* START Selected extract *
On Sat, Dec 10, 2011 at 6:39 AM, Bruno Marchal <marc...@ulb.ac.be> wrote:

>
> On 09 Dec 2011, at 19:47, Joseph Knight wrote:
>
> On Fri, Dec 9, 2011 at 3:55 AM, Bruno Marchal <marc...@ulb.ac.be> wrote:
>
>>
>> On 09 Dec 2011, at 06:30, Joseph Knight wrote:
>>
>> Hi Bruno
>>
>> I was cruising the web when I stumbled upon a couple of PDFs by Jean-Paul
>> Delahaye criticizing your work. (PDF 
>> 1<http://www2.lifl.fr/~delahaye/dnalor/UDA2010.pdf>,
>> PDF 2 <http://www2.lifl.fr/~delahaye/dnalor/RefGraFil.pdf>). I don't
>> speak French, but google translate was able to help me up to a point. The
>> main point of PDF 1, in relation to the UDA, seems to be that there is not
>> necessarily a notion of probability defined for truly indeterministic
>> events. (Is this accurate? Are there any results in this area? I couldn't
>> find much.)
>>
>>
>> Jean-Paul Delahaye was the director of my thesis, and in 2004, when I
>> asked him why I did not get the gift (money, publication of the thesis, and
>> promotion of it) of the price I got in Paris for my thesis, he told me that
>> he has refuted it (!). I had to wait for more than six year to see that
>> "refutation" which appears to be only a pack of crap.
>>
>
> So you never got the money, publication, or promotion?
>
>
> I get only defamation.
>
>
>
>  Most objection are either rhetorical tricks, or contains elementary
>> logical errors. I will, or not, answer to those fake objections. I have no
>> clue why Delahaye acts like that. I think that if he had a real objection
>> he would have told me this in private first, and not under my back. He
>> showed a lacking of elementary scientific deontology. He might have some
>> pressure from Paris, who witnessed some pressure from Brussels to hide a
>> belgo-french academical scandal, but of course he denies this.
>>
>
>> So Delahaye is that unique "scientist", that i have mentionned in some
>> post, who pretend to refute my thesis. My director thesis!
>>
>>
>>
>> The translation of PDF 2, with regards to the Movie Graph argument, was
>> much harder for me to understand. Could you help me out with what Delayahe
>> is saying here, and what your response is? I am just curious about these
>> things :) I noticed some discussion of removing stones from heaps, and
>> comparing that to the removal of subparts of the filmed graph, which to me
>> seemed to be an illegitimate analogy, but I would like to hear your take...
* END Selected extract *
## Problems
a – Print the records from the line with "GSR Materials (1173, 141)" up to and including the line with "會員規範 (47, 2152)".
b – Write what comes next in the email thread, starting after its last sentence.
The email thread and the records below it come from unrelated sources.
* START Records to use *
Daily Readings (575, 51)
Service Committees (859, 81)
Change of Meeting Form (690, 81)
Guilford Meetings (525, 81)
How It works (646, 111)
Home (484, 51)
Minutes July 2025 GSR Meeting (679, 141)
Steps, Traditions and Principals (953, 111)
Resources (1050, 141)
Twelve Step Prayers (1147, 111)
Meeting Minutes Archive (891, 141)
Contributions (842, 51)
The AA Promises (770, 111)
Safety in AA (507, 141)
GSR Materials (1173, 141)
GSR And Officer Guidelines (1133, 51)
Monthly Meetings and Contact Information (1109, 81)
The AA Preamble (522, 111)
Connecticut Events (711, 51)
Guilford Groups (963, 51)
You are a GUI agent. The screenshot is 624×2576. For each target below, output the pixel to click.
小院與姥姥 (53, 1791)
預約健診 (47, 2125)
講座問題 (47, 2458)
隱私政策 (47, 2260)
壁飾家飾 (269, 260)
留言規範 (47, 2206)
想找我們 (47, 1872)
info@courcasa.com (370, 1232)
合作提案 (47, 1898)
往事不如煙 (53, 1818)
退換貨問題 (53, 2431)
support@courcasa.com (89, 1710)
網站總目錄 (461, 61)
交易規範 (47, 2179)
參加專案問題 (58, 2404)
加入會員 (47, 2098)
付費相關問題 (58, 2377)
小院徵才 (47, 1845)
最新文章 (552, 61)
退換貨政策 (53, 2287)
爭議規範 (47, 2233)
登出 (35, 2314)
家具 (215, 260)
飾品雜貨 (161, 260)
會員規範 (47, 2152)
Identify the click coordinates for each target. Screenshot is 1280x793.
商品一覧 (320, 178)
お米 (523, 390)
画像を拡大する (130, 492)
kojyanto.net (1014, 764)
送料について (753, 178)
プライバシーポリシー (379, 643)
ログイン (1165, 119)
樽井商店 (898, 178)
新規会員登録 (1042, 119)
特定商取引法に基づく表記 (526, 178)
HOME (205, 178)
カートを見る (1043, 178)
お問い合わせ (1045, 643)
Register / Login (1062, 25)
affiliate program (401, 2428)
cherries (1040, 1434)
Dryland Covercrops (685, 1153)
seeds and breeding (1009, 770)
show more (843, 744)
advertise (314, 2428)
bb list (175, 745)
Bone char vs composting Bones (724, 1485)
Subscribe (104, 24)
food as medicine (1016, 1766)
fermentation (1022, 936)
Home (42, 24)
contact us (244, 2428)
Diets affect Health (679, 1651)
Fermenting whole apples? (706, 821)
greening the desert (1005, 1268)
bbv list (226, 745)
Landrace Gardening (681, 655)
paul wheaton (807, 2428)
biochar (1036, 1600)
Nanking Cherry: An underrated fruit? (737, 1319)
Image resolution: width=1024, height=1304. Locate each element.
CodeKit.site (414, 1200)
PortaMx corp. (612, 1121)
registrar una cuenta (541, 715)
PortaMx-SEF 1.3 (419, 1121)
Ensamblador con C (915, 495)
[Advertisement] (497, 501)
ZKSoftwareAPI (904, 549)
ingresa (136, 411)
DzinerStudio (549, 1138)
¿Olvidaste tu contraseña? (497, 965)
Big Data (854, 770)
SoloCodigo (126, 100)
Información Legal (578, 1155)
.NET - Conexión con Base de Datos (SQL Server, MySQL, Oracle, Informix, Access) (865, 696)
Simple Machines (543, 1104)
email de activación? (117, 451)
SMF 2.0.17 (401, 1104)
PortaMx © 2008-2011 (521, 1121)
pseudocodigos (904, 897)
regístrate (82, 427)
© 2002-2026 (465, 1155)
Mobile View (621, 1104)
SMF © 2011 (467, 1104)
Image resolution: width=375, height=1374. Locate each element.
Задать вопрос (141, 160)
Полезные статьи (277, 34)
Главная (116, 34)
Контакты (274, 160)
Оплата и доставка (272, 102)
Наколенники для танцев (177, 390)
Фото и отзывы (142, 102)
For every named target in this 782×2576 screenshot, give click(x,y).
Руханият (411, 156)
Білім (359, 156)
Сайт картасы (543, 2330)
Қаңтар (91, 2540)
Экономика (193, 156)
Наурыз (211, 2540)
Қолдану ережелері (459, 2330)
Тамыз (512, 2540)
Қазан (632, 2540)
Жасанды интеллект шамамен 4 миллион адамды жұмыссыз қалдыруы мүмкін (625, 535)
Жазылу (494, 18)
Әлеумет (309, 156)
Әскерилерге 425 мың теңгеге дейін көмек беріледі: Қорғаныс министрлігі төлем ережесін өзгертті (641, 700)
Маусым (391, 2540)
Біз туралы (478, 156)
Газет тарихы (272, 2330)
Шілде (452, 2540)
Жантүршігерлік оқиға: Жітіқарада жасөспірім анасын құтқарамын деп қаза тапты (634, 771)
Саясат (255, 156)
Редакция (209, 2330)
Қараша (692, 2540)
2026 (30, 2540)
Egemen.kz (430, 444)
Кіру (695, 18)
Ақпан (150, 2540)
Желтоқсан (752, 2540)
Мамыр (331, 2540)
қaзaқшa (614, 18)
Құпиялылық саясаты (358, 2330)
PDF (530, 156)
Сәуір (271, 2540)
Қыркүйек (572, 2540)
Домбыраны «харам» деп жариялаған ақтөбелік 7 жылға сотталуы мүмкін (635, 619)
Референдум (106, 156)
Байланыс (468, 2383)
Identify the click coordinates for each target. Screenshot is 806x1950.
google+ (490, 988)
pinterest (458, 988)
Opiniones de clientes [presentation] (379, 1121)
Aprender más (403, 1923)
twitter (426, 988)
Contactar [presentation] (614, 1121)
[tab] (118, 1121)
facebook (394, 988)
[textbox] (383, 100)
* END Records to use *
## Expected answers
a –
GSR Materials (1173, 141)
GSR And Officer Guidelines (1133, 51)
Monthly Meetings and Contact Information (1109, 81)
The AA Preamble (522, 111)
Connecticut Events (711, 51)
Guilford Groups (963, 51)
You are a GUI agent. The screenshot is 624×2576. For each target below, output the pixel to click.
小院與姥姥 (53, 1791)
預約健診 (47, 2125)
講座問題 (47, 2458)
隱私政策 (47, 2260)
壁飾家飾 (269, 260)
留言規範 (47, 2206)
想找我們 (47, 1872)
info@courcasa.com (370, 1232)
合作提案 (47, 1898)
往事不如煙 (53, 1818)
退換貨問題 (53, 2431)
support@courcasa.com (89, 1710)
網站總目錄 (461, 61)
交易規範 (47, 2179)
參加專案問題 (58, 2404)
加入會員 (47, 2098)
付費相關問題 (58, 2377)
小院徵才 (47, 1845)
最新文章 (552, 61)
退換貨政策 (53, 2287)
爭議規範 (47, 2233)
登出 (35, 2314)
家具 (215, 260)
飾品雜貨 (161, 260)
會員規範 (47, 2152)

b –
>>
>>
>> The heap argument was already done when I was working on the thesis, and
>> I answered it by the stroboscopic argument, which he did understand without
>> problem at that time. Such an argument is also answered by Chalmers fading
>> qualia paper, and would introduce zombie in the mechanist picture. We can
>> go through all of this if you are interested, but it would be simpler to
>> study the MGA argument first, for example here:
>>
>> http://old.nabble.com/MGA-1-td20566948.html
>>
>> There are many other errors in Delahaye's PDF, like saying that there is
>> no uniform measure on N (but there are just non sigma-additive measures),
>> and also that remark is without purpose because the measure bears on
>> infinite histories, like the iterated self-duplication experience, which is
>> part of the UD's work, already illustrates.
>>
>> All along its critics, he confuses truth and validity, practical and in
>> principle, deduction and speculation, science and continental philosophy.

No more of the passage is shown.